By Dr. Robert Thorson
Saturday’s extra-tropical cyclone needs an official name. Otherwise we’ll forget the Halloween havoc it wreaked: dumping heavy snow that snapped leaf-laden branches and sending an estimated 884,000 Connecticut customers into the dark.
We name tropical storms like Irene, the ninth in a series of alphabet soup for the 2011 hurricane season. Irene having a name helps us remember and discuss the back-to-school havoc it caused, tipping trees onto our electrical grid and leaving 767,000 Connecticut customers without power for nearly a week.
But we do not name extra-tropical storms like the one that got us last week, despite the fact that it was the most powerful and damaging October snowstorm in more than two centuries. Never have so many lights gone out.

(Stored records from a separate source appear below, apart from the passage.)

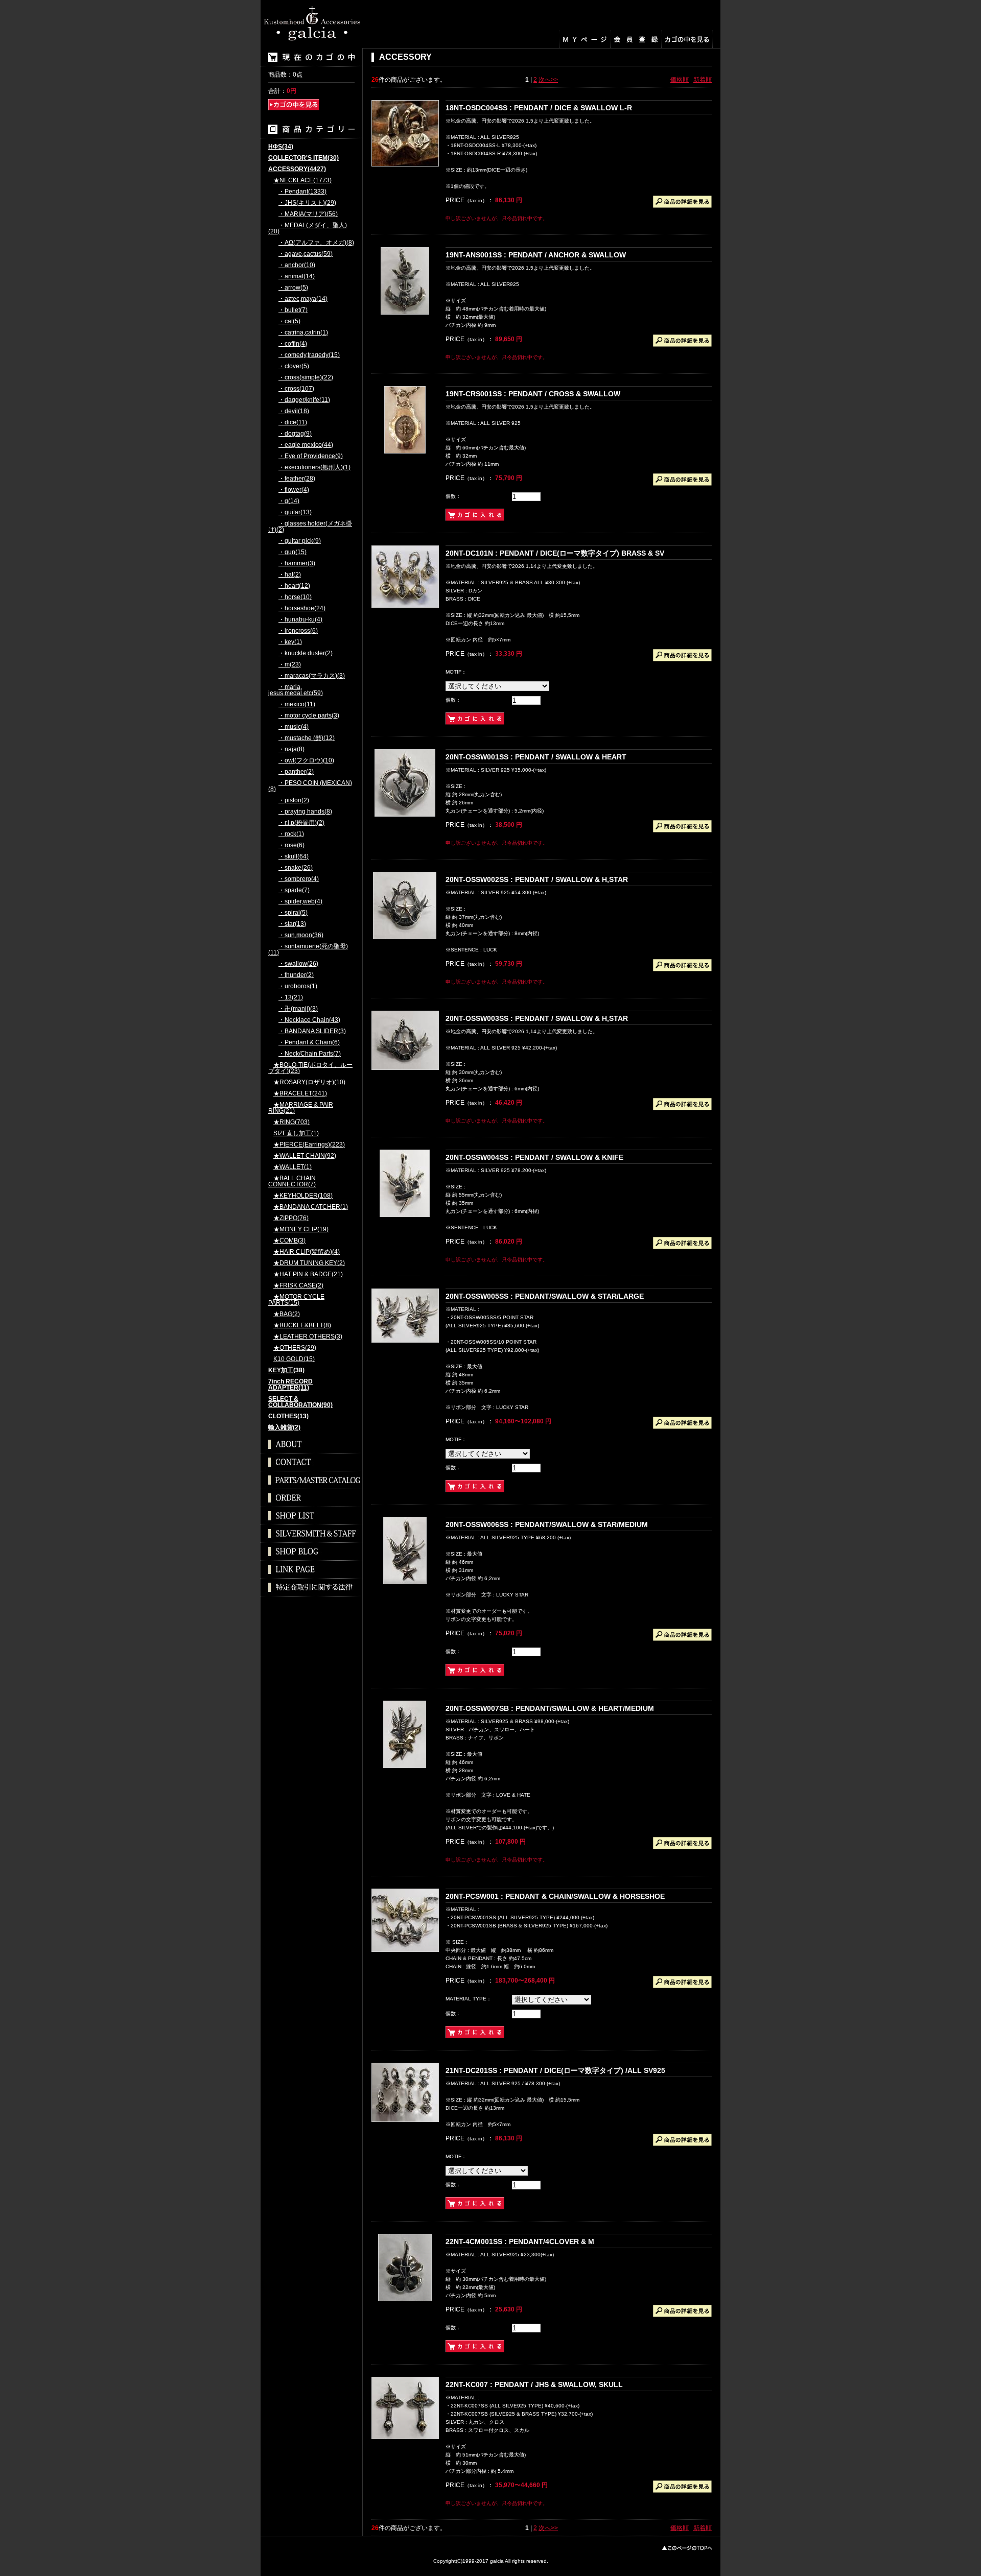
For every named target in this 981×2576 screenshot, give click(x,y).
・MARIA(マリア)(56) (308, 214)
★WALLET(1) (292, 1167)
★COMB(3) (289, 1240)
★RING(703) (291, 1122)
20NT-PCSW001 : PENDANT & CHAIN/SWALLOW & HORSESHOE (555, 1896)
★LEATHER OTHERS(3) (307, 1336)
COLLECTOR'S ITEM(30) (303, 158)
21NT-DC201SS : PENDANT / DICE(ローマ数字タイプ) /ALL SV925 (555, 2070)
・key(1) (290, 642)
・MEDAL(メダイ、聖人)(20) (307, 228)
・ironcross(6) (298, 631)
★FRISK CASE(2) (298, 1285)
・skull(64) (293, 856)
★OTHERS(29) (294, 1348)
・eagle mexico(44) (305, 445)
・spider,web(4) (300, 901)
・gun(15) (292, 552)
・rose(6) (291, 845)
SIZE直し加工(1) (296, 1133)
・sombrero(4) (298, 879)
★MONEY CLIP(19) (301, 1229)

So, what should we call it? Should we dub it a flippant and retro name like “Alfred,” as one local TV station did last week? No, because one person’s Alfred becomes another person’s Albert and confusion reigns.
Should we call it the “the perfect storm”? Nope. That imperfect name is beyond cliche and will be forever permanently attached to the nor’easter that, in deathly irony, sunk the Andrea Gail with six souls aboard and gave rise to Sebastian Junger’s gripping novel of the same name. That storm struck on Oct. 28, 1991, two decades before our recent event with no name.
I suggest we call our Oct. 29, 2011, event the “T-Storm.” Let it mark the Turning point, the Tipping point or the Threshold point, the storm that broke the proverbial camel’s back. Let it be the storm that finally forced us – after a century of dangerous trouble – to put our utility lines underground. Yes, there are drawbacks to doing so, especially the cost and concerns for background radiation. But if we succeed, it will be a dream come true, a world where the lights stay on when the wind blows, slushy snow accumulates and freezing rain crystallizes. Cutting trees back is a good start, but it’s only a half-measure at best.
Gov. Dannel P. Malloy has requested federal disaster relief for what strikes me as a double dose of self-inflicted disaster. If federal money arrives, it will be borrowed, adding to the debt disaster. And if we get the money, like many financiers, we’ll just return to business as usual, trim a few trees, hope for the best, feign shock at the next storm and reapply for another bailout.
“Why Leave Power Lines in Harm’s Way?” I wrote that column in the wake of Irene only two months ago. Quoting it here strengthens my message, then and now: “The mangled tangle of dead wires and tree limbs that was eastern Connecticut … pointed out the urgent need to get our cables underground.” With stunning hubris, we “think that we can deliver that electricity reliably to our homes through the powerful chaos of forest ecology in a world where storms are becoming stronger.”
Are the storms becoming more powerful? Yes, based on historical archives, instrumental records and climate change theory. And is the powerful chaos of forest ecology becoming stronger? Yes, based on measured growth rates and the physiological facts that longer growing seasons and higher concentrations of CO2 in the air make trees grow faster.
It doesn’t take a genius to see the future. Faster-growing trees with heavier limbs will be falling more frequently during more powerful storms.